Problems and tasks.
a) In the profile of Kakenya Ntaiya, swap "scholarship" for "grant" and reproduce the text between "Kakenya received a" and "education in 2011.", inclusive.
b) Translate this sentence from the profile of Kakenya Ntaiya into Spanish: "The entire village collected money to pay for her journey."

Supplied passage.
NAFSA Conference Speaker: Kakenya Ntaiya helps girls thrive in Kenya
NAFSA's International Educator magazine interviews Kakenya Ntaiya, founder of the Kakenya Center for Excellence, a school for girls in her native Kenya.
Life for Kakenya Ntaiya was supposed to follow the traditional path. Engaged at age 5, she was to end her education by the time she was a teenager and begin her preparations for marriage. But Kakenya had a different plan. First she negotiated with her father to finish high school. Then she negotiated with the village elders to do what no girl had ever done: leave her Maasai village of Enoosaen in south Kenya to go to college in the United States. She promised that she would use her education to benefit Enoosaen. The entire village collected money to pay for her journey.
Kakenya received a scholarship to Randolph-Macon Women's College in Virginia. As an undergraduate, she became the first youth advisor to the United Nations Population Fund. In that capacity, she traveled around the world as a passionate advocate for girls' education, which she sees as a crucial tool for fighting the practices of female genital mutilation and child marriage. She went on to the University of Pittsburgh, where she received her doctorate in education in 2011.

Listed entries.
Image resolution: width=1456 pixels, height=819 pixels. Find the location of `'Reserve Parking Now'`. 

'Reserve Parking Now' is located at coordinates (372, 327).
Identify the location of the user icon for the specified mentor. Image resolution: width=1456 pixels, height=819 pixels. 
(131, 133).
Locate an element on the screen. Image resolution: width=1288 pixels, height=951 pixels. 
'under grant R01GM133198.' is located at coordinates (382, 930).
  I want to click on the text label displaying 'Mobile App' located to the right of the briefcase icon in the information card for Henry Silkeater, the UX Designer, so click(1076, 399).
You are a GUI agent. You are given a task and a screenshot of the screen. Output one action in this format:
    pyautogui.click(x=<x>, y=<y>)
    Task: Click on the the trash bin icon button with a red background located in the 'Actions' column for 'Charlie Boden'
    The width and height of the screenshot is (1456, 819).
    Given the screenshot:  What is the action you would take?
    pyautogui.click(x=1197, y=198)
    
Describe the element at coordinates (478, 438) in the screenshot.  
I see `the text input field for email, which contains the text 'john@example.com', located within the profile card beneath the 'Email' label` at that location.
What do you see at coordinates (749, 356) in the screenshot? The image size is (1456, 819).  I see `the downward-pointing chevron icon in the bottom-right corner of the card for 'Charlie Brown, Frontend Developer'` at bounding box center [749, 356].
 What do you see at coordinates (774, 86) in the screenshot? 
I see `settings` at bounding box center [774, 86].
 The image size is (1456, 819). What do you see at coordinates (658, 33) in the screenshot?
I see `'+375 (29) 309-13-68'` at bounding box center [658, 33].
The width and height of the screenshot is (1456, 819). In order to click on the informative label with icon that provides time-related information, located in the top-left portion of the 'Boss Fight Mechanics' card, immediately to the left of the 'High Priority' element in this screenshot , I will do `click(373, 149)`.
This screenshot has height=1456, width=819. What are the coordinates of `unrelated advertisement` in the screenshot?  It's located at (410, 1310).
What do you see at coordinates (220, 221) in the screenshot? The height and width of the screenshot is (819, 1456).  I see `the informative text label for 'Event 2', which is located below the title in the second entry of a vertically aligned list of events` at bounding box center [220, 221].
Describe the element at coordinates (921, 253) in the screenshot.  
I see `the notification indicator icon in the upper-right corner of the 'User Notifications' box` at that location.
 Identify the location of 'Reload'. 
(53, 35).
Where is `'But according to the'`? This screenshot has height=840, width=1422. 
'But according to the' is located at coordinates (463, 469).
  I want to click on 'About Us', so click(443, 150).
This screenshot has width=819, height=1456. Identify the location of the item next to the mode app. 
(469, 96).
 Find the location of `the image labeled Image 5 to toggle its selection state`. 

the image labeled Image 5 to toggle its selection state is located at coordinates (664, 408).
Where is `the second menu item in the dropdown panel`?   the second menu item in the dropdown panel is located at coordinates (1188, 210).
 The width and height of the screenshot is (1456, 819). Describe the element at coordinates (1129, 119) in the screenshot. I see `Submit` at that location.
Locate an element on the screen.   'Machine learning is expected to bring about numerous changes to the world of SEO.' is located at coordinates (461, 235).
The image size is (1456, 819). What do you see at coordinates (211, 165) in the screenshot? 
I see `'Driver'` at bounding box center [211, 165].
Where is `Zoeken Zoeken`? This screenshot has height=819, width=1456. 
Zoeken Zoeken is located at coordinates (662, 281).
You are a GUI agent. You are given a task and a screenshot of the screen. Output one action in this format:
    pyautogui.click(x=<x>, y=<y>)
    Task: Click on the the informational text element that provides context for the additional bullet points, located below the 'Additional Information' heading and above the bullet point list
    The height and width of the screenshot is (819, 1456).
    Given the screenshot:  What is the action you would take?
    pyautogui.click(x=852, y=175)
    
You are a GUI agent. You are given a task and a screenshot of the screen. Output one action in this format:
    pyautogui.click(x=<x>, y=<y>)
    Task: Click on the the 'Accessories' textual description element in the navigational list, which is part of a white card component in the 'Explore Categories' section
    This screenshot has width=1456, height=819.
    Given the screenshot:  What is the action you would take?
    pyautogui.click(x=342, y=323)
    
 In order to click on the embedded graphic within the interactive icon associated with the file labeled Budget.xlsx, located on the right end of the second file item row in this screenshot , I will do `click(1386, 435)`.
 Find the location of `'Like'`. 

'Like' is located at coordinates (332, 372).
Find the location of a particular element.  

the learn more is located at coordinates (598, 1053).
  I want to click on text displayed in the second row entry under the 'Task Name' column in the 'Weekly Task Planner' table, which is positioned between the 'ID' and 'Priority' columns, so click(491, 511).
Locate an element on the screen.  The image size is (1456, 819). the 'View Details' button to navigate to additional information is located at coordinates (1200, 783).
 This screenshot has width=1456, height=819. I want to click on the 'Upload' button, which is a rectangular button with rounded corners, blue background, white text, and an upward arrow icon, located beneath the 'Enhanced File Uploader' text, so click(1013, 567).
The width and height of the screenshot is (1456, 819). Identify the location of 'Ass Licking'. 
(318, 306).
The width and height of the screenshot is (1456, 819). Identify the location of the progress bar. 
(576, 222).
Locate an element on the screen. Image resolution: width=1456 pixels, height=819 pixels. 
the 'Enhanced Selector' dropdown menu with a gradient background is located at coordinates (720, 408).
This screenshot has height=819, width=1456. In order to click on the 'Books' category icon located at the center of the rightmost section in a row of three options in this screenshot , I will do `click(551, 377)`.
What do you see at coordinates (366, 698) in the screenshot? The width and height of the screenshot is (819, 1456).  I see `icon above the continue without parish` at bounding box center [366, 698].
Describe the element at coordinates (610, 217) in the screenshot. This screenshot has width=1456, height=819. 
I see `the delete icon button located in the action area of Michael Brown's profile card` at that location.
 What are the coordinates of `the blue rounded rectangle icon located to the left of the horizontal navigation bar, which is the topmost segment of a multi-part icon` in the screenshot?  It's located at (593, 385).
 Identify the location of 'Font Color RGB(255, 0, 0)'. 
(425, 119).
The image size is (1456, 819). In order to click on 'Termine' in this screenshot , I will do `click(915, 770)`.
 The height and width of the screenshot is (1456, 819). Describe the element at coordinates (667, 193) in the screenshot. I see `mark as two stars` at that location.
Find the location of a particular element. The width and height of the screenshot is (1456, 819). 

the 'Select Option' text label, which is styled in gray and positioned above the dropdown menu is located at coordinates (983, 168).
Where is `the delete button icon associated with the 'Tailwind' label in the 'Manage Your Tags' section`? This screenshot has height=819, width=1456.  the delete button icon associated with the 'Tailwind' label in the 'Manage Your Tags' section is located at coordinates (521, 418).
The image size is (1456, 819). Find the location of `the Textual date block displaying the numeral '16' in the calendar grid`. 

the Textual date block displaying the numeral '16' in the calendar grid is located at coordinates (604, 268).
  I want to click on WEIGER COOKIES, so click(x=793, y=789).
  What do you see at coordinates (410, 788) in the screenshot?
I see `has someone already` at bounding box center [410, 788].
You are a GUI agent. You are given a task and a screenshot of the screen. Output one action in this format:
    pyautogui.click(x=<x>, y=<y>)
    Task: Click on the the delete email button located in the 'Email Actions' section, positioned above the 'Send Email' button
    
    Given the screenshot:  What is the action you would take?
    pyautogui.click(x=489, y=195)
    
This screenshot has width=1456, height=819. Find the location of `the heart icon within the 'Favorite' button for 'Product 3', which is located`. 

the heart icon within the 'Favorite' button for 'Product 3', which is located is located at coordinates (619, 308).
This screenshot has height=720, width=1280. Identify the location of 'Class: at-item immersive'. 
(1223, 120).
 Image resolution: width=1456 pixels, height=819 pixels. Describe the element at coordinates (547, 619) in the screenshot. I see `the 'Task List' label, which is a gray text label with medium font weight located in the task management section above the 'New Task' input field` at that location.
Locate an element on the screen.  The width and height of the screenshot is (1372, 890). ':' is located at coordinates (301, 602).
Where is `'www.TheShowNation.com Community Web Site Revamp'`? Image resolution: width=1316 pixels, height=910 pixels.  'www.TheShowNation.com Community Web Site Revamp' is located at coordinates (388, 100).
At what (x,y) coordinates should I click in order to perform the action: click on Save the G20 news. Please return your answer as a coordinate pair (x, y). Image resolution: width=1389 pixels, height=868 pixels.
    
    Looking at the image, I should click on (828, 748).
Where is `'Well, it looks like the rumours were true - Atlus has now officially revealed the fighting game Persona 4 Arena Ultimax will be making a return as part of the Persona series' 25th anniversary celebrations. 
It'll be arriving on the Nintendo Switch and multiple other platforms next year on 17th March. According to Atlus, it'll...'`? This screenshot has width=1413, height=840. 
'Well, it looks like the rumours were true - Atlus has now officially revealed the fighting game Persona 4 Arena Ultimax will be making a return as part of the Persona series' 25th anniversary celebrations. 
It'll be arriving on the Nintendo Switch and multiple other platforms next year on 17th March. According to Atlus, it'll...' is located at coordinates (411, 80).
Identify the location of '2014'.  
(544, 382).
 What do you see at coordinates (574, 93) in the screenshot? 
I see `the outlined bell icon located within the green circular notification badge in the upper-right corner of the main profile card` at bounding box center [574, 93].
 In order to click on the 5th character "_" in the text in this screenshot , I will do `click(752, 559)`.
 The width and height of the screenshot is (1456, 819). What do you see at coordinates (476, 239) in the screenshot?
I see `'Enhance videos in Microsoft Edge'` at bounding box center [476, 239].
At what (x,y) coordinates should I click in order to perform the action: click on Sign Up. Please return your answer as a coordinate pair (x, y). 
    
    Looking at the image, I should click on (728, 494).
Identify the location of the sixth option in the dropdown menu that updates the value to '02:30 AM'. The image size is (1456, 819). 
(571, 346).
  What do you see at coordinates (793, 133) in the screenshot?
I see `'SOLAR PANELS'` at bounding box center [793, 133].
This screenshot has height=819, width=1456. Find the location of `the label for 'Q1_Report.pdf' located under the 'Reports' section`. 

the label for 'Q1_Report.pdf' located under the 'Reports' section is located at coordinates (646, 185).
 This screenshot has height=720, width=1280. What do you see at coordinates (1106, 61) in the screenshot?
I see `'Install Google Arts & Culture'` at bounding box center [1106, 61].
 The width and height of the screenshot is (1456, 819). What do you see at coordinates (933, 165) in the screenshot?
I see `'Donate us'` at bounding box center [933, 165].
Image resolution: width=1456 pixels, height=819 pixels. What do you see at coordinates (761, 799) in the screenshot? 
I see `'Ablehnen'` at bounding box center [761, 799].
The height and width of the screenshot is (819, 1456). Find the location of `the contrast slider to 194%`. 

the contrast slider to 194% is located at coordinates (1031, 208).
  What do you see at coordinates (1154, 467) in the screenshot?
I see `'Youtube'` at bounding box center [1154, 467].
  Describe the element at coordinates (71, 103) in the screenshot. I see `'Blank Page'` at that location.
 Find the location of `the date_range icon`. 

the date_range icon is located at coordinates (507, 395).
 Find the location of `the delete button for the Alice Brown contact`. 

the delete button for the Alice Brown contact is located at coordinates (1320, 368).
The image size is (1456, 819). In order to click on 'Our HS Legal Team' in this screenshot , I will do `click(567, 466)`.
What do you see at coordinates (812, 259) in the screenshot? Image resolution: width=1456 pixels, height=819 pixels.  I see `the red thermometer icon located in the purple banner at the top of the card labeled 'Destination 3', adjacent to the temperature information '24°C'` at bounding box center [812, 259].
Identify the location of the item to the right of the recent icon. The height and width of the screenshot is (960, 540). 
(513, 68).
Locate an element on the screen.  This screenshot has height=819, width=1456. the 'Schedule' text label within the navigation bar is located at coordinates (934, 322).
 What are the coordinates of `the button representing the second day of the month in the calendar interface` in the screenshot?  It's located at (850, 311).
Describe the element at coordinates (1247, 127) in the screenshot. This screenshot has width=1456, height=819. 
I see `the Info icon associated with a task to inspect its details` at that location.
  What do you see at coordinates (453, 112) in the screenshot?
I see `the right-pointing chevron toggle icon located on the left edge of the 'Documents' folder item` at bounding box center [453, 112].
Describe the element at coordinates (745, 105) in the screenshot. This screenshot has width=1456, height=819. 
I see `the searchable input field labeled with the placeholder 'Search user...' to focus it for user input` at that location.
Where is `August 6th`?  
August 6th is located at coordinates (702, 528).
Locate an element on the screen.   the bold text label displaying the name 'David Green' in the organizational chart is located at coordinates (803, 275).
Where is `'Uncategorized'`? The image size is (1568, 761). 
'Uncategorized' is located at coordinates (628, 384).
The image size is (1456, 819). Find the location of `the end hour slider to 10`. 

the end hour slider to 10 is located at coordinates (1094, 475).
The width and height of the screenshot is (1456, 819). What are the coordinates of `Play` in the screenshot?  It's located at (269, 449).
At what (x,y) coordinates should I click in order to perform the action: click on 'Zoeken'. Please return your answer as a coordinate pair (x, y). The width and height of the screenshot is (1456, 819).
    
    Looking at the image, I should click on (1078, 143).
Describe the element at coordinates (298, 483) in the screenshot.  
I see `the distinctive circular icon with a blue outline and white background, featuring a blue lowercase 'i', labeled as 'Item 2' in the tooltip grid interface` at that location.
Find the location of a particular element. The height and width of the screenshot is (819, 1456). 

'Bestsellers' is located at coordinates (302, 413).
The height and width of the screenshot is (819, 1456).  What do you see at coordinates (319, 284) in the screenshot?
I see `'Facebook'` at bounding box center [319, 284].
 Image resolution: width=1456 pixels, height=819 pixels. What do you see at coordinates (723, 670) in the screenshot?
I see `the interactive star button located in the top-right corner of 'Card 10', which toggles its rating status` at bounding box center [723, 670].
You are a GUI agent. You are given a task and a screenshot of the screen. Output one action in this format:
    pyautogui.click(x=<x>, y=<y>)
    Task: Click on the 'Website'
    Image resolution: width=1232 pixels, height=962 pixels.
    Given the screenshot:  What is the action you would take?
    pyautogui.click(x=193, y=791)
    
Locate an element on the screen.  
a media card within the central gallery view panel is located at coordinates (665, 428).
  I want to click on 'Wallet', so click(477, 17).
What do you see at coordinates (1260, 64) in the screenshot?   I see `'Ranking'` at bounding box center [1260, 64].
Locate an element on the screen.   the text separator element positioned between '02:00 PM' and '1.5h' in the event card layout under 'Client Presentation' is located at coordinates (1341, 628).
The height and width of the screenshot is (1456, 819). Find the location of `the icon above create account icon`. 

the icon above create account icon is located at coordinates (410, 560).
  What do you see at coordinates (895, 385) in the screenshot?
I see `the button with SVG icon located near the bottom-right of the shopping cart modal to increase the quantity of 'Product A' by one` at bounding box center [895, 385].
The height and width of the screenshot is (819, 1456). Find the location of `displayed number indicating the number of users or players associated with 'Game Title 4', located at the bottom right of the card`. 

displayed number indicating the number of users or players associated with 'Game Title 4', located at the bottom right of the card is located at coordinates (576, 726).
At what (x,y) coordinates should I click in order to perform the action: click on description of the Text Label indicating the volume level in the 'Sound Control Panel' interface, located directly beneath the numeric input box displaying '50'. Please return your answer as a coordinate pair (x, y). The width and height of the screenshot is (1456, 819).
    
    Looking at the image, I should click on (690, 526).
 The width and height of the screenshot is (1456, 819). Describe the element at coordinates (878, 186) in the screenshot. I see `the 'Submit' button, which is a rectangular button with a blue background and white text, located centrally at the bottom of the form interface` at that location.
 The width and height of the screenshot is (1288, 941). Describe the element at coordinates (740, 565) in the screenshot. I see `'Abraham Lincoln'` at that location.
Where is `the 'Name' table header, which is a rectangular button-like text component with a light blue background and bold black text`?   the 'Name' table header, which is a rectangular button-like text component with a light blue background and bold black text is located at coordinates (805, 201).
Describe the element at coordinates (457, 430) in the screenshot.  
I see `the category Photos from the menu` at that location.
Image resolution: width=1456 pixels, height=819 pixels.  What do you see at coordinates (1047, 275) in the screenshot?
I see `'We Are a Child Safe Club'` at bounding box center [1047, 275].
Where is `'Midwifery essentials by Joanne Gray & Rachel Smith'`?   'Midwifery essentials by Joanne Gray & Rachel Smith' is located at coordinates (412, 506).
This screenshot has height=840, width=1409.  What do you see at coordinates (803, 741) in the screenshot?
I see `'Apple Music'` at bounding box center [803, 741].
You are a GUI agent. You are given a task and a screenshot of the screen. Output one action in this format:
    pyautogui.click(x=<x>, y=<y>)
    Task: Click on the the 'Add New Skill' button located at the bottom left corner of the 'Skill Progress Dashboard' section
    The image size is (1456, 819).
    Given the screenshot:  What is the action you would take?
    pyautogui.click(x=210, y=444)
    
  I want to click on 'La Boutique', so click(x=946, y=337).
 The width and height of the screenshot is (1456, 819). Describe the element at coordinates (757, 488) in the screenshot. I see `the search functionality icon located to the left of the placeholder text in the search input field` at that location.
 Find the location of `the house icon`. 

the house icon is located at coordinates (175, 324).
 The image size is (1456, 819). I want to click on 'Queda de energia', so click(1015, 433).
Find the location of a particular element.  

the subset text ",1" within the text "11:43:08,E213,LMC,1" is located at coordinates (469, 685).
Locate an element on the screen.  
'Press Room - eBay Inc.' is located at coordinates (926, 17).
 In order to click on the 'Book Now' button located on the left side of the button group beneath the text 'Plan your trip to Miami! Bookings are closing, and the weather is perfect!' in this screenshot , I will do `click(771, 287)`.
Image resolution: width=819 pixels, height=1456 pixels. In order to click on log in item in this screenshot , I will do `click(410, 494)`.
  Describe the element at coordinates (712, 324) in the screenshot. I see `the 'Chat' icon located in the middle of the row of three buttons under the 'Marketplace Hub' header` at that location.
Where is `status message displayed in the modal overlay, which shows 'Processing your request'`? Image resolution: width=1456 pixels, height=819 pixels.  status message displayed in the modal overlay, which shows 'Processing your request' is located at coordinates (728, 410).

Exercise responses.
a)
Kakenya received a grant to Randolph-Macon Women's College in Virginia. As an undergraduate, she became the first youth advisor to the United Nations Population Fund. In that capacity, she traveled around the world as a passionate advocate for girls' education, which she sees as a crucial tool for fighting the practices of female genital mutilation and child marriage. She went on to the University of Pittsburgh, where she received her doctorate in education in 2011.

b) Toda la aldea reunió dinero para pagar su viaje.